TUNKU ABDUL RAHMAN AND HOW I GOT TO STUDY AT COLUMBIA UNIVERSITY IN NEW YORK CITY AND THE DOCUMENTARIES, 'THE RESIDENCY YEARS' AND 'TAKING SHADE UNDER IVY LEAVES' I PRODUCED…

By Mansor bin Puteh.


What has the official visit of Prime Minister and Bapa Kemerdekaan Tunku Abdul Rahman to Canada to get technicians from the Canadians to help establish our first television station which was established on 28 December 1963, got to do with me who  finally got to study at Columbia University in New York City? 

The truth is: Tunku had to seek assistance from the Canadians to help Malaysia establish our first television station which was then based in Jalan Ampang in Kuala Lumpur. He did not seek support from the British Broadcasting Center (BBC) because he did not find it fit to get the British who he said he had just caused to leave Malaya to gain our independence from.

And for that reason Tunku also did not see it fit for him to be driven in any British-made car such as the Bentleys, Roll-Royces or Jaguars as his official vehicles and chose instead American-made vehicles such as the Cadillacs.

However, the freedom fighter of Burma, Aaun San, did it in a more dramatic way after his country gained independence from Britain, when he changed the driving system in his country so now the Burmese are driving on the other side of the road.

Burma, now Myanmar is the only other country in the Asean region which follows this type of driving system with the Philippines as the other country. This was because they were under America for a long time and they just followed the driving system in America, till today.

After visiting Canada, Tunku and his entourage went to Washington, DC where he was welcomed by President Lyndon Baines Johnson and Lady Byrd and other senior officials of the Johnson Administration at the White House for an official visit to America, after which he went to New York City and stayed at the Waldorf Astoria Hotel on Park Avenue.

President Johnson had earlier made an official visit to Malaysia as did his vice president Spiro Agnew including Richard Nixon and Robert Kennedy and his elder brother, John F Kennedy. 

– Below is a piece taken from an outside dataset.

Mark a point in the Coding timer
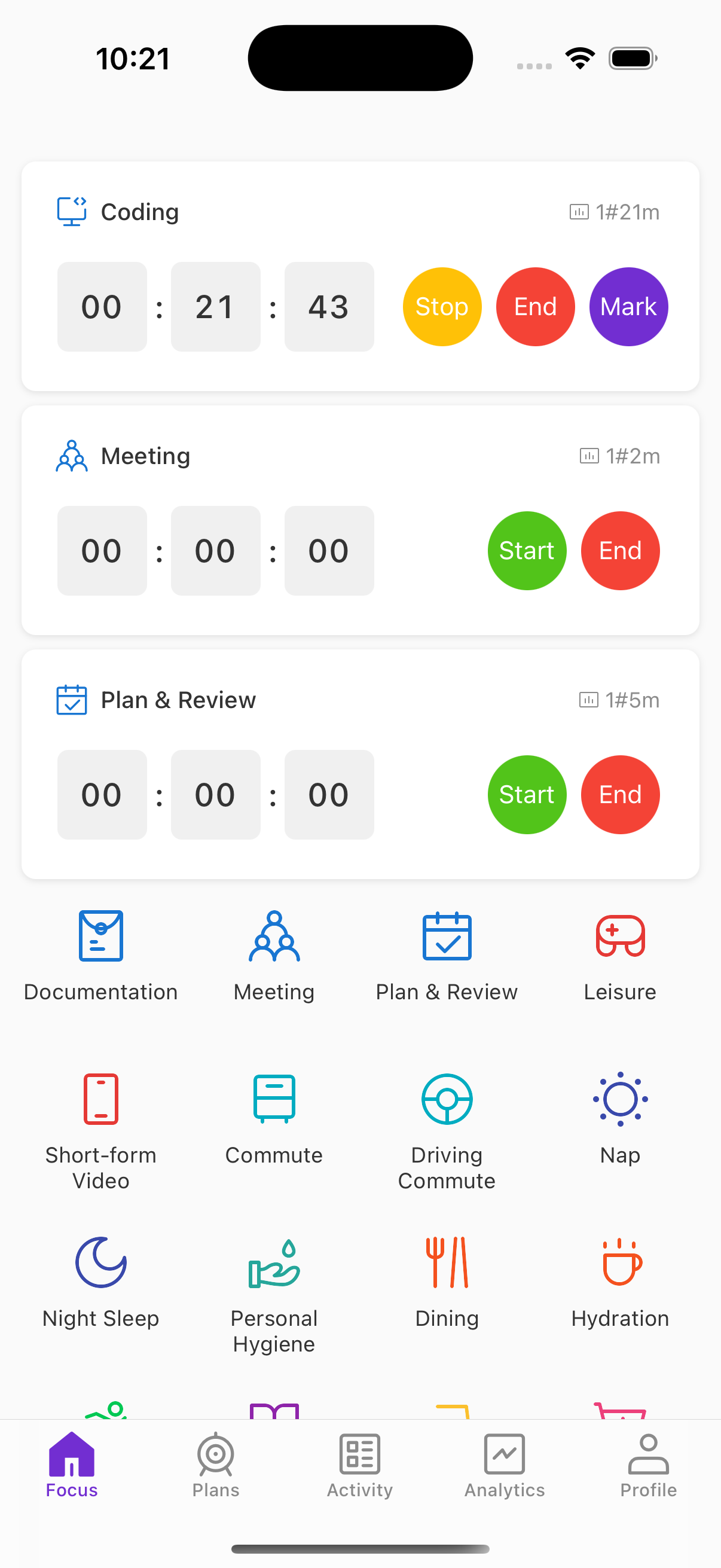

He brought with him his nephew and adopted son, Syed Abdullah Barakhbah who became his unofficial photographer who took photos of the Tunku and family at the official residency of the Prime Minister called The Residency which was at the very end of Jalan Dato' Onn.

And when they returned to Malaysia after the visit, Syed Abdullah visited my father and my family and he gave me some Pan American Airlines catalogues. In the catalogues I saw for the first time photos of the Empire State Building and Statue of Liberty in New York City. I was attracted to them and told myself that I would one day go to the city.

But I didn't realize that it had to take fifteen years before I finally managed to step foot on New York City - and as student working on a Master of Fine Art in Film Directing in the fall of 1978? 

Actually I gained admission at Columbia to study there in the fall of 1977 when I was still in my final year studying at the School of Mass Communication, Mara Institute of Technology. 


But my application for a Mara scholarship was rejected because the Mara officials then said, they 'did not want Malay students to study at such universities'.

It took me a long while before I realized that I had been accepted to study in such a university called the Ivy League universities which are the most prestigious universities in America. There are eight of them - Harvard, Princeton, Cornell, Yale, Columbia, Brown, Dartmouth and UPenn.

So I was forced to work as a reporter with Utusan Melayu where I had gone to do my practical training there. And during the time I was there I managed to file an appeal with Mara who finally offered me a study loan, so I was off to Columbia in the fall of 1978.

If not for Tunku and Syed Abdullah who is my brother-in-law, I doubt it if I would want to go to New York City to study and might end up at a university somewhere in America such as Texas or Ohio, which were going to offer me a place to study film, but which rejected it, but after I got the acceptance by Columbia.

How could an Ivy League university accept me to study at their university while the four or five other non-descript universities in America reject my application to study there?

And as my show of respect for Tunku I produced a special documentary on him and his family when they were living at The Residency Years using photos of him and his family taken by Syed Abdullah when they were living in The Residency.

And I produced another documentary on the experiences of some Malaysians who had studied at the Ivy League universities called 'Taking Shade Under Ivy Leaves' when I also got to talk with our former Secretary to the Government, Tun Ahmad Sarji who talked about his childhood in Perak who never thought how one day he would end up studying at Harvard, and some other scholars like the others who I also interviewed and profiled in my documentary. 

It turned out to be Tun Ahmad's last interview which was recorded, because he died when I was still editing the documentary after he was hospitalized for more than one month due to a covid-19 infection. 

It is too bad that it had to happen because I was thinking of having a special preview of the documentary with him attending. 

Other than that, I also tried to work on a novel on Tunku when he went to England to study starting with the time when he is studying in Bangkok with the title of 'The Malayan Prince' at the age of sixteen in 1919 and immediately after the end of the First World War, and turn it into a screenplay for possible production as a film for international release.